Salesforce’s billionaire CEO Marc Benioff announced that he is gifting $150 million to Hawaiian hospitals — one week after locals raised alarms over reports that he has quietly has amassed roughly 600 acres of green landscapes in Waimea, Hawaii.

Of the nine-figure donation, $50 million will be sent to the Hilo Medical Center, while the remaining $100 million will go to nonprofit healthcare organization Hawaii Pacific Health, “to help create a healthcare campus of the future” at Honolulu-based Straub Medical Center, according to a joint press release issued Tuesday.

“We feel fortunate to have been part of the Hawaii community for many decades and to be able to support our ohana in this way,” Benioff and his wife, Lynne, said (“ohana” is a term used by native Hawaiians that means “family”).

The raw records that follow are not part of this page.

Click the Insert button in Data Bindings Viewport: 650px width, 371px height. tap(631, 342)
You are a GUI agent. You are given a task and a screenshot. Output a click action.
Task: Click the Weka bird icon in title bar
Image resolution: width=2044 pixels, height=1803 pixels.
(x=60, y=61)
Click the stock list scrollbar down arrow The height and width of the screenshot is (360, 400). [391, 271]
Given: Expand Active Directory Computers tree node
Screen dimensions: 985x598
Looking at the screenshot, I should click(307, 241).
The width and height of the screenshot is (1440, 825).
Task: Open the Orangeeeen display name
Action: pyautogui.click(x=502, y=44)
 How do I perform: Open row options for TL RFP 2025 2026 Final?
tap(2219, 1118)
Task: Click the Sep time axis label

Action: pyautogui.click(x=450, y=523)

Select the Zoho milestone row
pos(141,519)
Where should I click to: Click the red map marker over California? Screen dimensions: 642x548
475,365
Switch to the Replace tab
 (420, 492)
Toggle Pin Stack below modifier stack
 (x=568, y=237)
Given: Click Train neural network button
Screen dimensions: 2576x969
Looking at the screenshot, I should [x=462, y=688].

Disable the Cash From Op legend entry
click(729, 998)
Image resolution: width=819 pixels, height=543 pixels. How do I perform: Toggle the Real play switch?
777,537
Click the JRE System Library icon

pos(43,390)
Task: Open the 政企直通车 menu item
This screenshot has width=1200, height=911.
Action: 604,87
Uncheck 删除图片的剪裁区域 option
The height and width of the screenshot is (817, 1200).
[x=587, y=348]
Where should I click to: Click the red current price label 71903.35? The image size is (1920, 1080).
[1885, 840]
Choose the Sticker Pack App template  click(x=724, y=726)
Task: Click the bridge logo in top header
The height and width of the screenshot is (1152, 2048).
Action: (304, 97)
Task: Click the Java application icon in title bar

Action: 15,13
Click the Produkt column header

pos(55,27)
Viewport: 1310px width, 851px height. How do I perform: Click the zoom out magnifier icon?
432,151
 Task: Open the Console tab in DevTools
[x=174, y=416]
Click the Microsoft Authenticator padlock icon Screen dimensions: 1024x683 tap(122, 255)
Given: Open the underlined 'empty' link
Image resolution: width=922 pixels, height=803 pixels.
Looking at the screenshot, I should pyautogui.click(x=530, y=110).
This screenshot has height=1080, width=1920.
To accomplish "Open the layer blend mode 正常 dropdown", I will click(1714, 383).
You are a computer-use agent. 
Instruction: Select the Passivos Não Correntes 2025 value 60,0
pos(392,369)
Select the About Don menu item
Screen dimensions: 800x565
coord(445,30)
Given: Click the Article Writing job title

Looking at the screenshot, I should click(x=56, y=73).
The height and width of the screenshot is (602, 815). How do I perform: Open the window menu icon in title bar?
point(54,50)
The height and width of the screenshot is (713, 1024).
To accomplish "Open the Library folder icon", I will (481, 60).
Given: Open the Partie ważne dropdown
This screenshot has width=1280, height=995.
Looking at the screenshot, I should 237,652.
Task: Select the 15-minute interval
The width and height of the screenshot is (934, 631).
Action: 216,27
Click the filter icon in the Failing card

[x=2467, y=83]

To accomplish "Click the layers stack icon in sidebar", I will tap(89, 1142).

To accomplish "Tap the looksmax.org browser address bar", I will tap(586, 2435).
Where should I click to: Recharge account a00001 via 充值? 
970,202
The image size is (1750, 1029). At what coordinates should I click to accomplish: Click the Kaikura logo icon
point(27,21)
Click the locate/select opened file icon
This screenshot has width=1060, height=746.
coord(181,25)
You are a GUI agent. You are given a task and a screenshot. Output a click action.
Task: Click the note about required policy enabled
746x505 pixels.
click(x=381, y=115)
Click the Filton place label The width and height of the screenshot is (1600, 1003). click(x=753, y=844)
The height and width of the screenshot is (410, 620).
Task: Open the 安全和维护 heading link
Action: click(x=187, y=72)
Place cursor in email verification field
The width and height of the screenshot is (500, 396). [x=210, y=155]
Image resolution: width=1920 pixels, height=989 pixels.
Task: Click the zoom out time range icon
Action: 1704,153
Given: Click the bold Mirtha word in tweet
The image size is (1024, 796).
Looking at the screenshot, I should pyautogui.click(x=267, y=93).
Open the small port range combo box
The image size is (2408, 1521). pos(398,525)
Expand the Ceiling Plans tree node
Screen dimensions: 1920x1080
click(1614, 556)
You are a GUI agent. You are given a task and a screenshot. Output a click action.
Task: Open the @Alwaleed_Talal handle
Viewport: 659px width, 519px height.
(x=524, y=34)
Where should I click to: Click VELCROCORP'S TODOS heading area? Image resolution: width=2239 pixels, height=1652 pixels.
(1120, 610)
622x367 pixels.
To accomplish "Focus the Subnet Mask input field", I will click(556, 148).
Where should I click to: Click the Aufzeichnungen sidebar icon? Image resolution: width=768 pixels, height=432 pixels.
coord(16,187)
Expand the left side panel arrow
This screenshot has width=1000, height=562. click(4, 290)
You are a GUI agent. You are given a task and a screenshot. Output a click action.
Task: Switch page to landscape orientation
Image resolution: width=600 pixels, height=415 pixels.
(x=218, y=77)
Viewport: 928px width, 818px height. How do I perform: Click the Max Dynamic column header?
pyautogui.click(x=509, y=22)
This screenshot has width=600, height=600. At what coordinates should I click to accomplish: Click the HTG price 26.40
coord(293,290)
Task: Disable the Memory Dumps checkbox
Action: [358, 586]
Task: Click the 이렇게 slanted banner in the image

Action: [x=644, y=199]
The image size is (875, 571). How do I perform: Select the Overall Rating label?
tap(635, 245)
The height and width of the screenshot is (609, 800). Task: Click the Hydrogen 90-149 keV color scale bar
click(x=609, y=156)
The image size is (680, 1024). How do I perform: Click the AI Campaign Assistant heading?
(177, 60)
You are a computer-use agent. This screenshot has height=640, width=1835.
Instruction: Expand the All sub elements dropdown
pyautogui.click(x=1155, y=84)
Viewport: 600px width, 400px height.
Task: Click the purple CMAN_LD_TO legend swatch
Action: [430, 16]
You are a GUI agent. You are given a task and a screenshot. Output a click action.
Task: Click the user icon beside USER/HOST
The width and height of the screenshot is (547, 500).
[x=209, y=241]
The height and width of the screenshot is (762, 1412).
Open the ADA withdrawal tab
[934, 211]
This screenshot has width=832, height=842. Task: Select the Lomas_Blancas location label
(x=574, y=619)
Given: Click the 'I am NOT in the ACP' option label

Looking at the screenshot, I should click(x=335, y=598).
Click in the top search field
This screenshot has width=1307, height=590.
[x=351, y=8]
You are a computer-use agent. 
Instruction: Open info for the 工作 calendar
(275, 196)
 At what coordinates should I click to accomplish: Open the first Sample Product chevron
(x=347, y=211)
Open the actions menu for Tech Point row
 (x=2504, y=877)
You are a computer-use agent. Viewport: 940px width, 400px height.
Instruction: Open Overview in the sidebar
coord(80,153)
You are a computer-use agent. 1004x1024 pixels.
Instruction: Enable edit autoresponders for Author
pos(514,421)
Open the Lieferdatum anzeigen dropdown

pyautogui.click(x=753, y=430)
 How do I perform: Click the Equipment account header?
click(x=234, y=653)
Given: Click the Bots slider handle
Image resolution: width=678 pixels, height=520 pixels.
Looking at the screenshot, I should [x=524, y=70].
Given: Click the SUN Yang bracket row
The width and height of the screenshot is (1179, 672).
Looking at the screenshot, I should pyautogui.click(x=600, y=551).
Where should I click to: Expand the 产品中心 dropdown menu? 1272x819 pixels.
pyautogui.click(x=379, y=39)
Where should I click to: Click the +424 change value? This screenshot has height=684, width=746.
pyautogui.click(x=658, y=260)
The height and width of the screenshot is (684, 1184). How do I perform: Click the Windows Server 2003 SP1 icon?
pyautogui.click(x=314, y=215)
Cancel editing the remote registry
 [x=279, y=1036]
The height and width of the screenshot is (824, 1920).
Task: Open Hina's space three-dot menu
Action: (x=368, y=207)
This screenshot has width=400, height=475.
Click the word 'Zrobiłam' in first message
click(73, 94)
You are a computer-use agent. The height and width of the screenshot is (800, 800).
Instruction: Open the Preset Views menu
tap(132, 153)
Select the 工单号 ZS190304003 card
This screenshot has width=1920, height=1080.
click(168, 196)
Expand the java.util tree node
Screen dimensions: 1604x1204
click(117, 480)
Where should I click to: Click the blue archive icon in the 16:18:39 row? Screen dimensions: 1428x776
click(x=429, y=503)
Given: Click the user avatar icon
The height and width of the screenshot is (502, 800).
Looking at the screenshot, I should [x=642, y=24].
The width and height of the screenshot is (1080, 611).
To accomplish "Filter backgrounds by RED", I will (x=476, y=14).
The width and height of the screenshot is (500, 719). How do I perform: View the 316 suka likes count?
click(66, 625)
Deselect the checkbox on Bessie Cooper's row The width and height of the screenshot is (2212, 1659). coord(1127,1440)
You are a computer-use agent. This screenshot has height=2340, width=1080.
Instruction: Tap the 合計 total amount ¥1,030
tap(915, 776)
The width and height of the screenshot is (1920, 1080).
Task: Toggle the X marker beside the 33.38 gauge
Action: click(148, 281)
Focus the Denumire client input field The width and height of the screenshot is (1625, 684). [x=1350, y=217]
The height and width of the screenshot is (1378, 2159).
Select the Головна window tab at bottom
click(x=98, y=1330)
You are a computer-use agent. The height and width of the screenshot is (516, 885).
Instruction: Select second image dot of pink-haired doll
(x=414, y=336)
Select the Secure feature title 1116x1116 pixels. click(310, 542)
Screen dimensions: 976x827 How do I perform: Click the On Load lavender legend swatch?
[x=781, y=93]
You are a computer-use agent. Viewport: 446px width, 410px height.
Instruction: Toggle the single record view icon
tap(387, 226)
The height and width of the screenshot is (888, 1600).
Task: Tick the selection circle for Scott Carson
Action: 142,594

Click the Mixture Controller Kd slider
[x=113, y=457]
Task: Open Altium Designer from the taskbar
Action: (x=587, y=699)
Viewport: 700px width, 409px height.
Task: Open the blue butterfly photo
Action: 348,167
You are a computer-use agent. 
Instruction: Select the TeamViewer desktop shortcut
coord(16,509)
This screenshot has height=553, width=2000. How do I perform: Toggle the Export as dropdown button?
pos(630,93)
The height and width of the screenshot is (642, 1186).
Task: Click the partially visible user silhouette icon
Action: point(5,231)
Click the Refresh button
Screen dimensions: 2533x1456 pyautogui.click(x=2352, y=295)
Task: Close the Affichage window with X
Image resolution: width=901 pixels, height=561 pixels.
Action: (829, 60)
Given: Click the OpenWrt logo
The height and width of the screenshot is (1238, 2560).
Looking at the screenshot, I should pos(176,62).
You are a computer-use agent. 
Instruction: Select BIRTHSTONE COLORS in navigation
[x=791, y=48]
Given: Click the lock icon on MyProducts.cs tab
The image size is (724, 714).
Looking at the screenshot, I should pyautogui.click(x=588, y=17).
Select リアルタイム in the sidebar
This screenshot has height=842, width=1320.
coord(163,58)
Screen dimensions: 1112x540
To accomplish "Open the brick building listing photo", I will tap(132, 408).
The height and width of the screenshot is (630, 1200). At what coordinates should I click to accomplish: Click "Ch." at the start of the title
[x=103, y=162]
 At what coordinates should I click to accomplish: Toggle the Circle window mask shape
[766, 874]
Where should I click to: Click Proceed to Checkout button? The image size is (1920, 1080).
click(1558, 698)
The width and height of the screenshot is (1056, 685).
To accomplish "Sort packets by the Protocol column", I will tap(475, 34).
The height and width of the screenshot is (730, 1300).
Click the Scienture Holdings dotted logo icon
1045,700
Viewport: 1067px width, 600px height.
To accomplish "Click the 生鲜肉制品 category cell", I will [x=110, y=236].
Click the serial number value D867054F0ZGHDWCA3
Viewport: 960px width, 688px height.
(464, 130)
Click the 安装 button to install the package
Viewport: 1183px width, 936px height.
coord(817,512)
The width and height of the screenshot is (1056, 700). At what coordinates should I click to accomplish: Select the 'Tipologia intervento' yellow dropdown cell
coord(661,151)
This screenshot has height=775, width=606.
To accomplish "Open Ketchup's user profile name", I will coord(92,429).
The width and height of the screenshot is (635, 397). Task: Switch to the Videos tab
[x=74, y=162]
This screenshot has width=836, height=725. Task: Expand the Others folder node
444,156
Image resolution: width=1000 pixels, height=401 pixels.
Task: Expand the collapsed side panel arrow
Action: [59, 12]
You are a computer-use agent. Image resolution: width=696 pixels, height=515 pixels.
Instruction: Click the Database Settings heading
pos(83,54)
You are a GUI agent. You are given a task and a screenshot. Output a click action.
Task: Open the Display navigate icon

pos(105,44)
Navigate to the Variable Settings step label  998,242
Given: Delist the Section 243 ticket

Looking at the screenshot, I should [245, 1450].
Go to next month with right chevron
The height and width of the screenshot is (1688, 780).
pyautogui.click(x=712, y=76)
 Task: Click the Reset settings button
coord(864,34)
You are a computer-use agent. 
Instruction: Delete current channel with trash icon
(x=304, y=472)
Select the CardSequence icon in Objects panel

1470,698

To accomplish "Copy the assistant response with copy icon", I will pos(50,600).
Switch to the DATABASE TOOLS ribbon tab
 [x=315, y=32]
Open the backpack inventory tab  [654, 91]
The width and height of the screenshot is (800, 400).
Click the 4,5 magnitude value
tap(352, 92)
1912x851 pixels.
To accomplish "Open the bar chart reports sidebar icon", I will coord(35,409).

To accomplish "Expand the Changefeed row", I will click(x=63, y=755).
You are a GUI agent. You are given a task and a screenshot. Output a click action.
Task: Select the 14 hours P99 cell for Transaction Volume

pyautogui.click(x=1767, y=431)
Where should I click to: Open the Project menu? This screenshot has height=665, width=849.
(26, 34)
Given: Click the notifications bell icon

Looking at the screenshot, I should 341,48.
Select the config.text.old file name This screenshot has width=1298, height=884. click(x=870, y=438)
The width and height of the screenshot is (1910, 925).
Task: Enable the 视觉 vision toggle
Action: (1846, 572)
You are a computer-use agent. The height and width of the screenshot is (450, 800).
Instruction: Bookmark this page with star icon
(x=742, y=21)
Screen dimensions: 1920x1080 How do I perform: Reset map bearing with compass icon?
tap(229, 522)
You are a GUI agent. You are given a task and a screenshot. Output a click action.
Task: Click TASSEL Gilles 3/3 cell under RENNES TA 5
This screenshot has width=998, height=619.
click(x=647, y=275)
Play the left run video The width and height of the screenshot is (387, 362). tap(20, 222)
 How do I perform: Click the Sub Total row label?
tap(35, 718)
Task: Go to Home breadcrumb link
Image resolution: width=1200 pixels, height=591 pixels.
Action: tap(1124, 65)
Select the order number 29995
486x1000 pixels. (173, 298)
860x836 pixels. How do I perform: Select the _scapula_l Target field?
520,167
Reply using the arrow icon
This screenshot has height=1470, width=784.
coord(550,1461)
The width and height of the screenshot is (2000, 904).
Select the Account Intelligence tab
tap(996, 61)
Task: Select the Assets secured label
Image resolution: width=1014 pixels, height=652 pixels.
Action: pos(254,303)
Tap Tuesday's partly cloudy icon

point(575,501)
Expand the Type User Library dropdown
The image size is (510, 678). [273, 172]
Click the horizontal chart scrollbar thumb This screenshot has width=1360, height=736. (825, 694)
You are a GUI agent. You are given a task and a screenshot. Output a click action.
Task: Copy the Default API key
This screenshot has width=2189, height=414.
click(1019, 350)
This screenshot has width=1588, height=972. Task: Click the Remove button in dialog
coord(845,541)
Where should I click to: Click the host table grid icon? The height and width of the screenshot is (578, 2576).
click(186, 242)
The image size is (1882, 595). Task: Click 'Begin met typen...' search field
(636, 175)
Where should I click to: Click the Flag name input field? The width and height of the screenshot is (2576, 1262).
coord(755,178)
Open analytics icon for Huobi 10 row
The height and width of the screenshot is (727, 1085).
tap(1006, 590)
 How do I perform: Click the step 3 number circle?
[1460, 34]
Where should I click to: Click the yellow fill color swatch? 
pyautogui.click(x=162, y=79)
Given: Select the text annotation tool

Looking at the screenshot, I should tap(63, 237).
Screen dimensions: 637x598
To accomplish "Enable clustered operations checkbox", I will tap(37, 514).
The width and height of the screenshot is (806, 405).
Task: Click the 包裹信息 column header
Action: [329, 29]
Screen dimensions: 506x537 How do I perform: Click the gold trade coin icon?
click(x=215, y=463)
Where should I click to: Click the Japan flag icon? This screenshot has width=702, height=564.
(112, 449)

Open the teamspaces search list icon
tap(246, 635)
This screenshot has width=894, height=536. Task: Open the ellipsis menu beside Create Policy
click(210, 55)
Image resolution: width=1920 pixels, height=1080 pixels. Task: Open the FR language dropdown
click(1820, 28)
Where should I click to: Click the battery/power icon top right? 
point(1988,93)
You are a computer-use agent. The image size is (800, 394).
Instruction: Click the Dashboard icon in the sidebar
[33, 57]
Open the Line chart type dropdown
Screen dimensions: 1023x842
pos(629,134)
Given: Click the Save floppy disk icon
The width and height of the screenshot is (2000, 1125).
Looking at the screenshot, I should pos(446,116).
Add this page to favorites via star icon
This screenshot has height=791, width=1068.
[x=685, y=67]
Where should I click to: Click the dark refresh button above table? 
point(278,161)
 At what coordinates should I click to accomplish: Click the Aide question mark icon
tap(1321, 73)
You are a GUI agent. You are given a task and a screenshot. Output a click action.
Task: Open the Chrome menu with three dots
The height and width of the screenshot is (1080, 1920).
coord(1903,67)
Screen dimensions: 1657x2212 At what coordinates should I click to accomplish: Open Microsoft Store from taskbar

The Benioffs added in the press release earlier reported by Gizmodo: “Nothing is more important than the health of our community and access to care for all who need it,”

Nevertheless, as news of the 59-year-old tech mogul’s growing footprint in Hawaii made headlines, locals worry that his string of 38 land purchases could drive housing costs higher and dissolve the community’s culture.

The Tuesday statement noted that the funds will “deepen connections between both Hawaii hospitals and UCSF Health in San Francisco,” the home-base of Salesforce, one of the world’s largest software companies that owns popular business-messaging app Slack.

Although the press release claims that Benioff’s donation was “developed over more than a year of collaboration,” its timing raised questions.

NPR revealed last week that Benioff, since the year 2000, has bought more than three dozen parcels of land in Waimea — cowboy country with a population of less than 10,000 — through a nonprofit and at least six anonymous limited liability companies, or LLC, all with the same San Francisco Bay area address.

Some 165 acres of his land are reserved for Benioff and his family, NPR reported, while the remaining plots are being turned into a community center and an affordable housing complex, among other philanthropic efforts, per NPR.

Though Benioff was reportedly adamant to NPR journalist Dara Kerr that “there’s nothing owned by Salesforce in Hawaii [and] there never will be,” she recalled Benioff being “reluctant” to speak on the properties he purchased using the anonymous LLCs.

“He starts speaking more quickly and fidgets with a piece of paper in his hand,” Kerr wrote of when she asked about his land purchases.

San Francisco is also Benioff’s primary residence, where he owns a multimillion-dollar mansion in the city’s upscale Sea Cliff neighborhood. Though details of Benioff’s home are unclear, a neighboring waterfront abode in Sea Cliff recently sold for $25 million, according to Forbes.

Representatives for Benioff at Salesforce did not immediately respond to The Post’s request for comment.